The bank "aims to manage liquidity to ensure that it remains broadly in balance, with neither a surplus diluting monetary transmission nor a deficit choking off fund flows," the bank said.
Since inflation turned on heat after turning negative for a few months towards the later part of 2009, battening it down has been the key concern of the apex bank.
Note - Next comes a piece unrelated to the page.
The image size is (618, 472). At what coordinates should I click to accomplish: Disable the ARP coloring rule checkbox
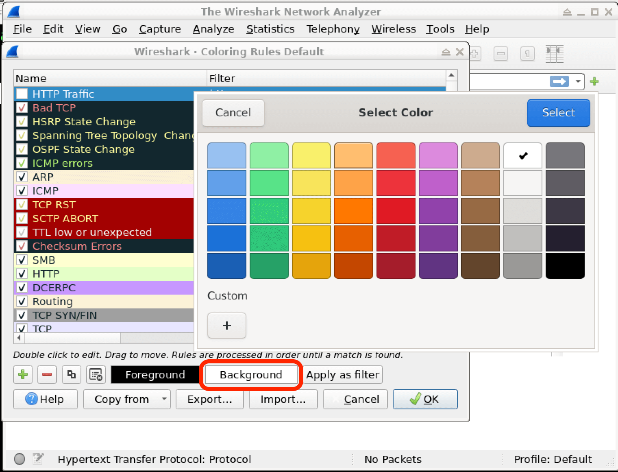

And these rate hikes are aimed at taming inflation, especially food prices, which the RBI feels has assumed some structural character.
Yesterday in its macroeconomic and monetary developments, second quarter review of FY11, the apex bank maintained that inflation is at a "disconcertingly high level" and that the rising capital inflows and the resultant appreciation of the rupee are posing challenges to its efforts at managing the macroeconomic fundamentals without hurting economic growth which of late has been losing steam.
It can be noted that the factory production numbers (IIP) for August nosedived to a poor 5.6 per cent to hit a 15-month low, while the September core sector figures too hit an 18- month pit to a paltry 2.5 per cent.
On the continued rise in capital flows into the country, which has so far crossed $25 billion this year, RBI said it will intervene in the forex markets if these inflows turn volatile and lumpy.
On the rupee front, RBI noted that since September, the currency has risen by almost 6 per cent against the American dollar, while it was declining against other major international currencies like the euro, pound and the yen.
On the new bank licences, the apex bank said that the guidelines would be ready by end January 2011.
Expressing its concern over some banks still continuing to offer teaser home loans, loans which are offered at lower than the market rates to woo new customers, the apex bank said those commercial banks will have to make an additional 2 per cent provisioning for such advances.
The banking regulator also said that it would be issuing draft guidelines on savings rate deregulation by the end of December.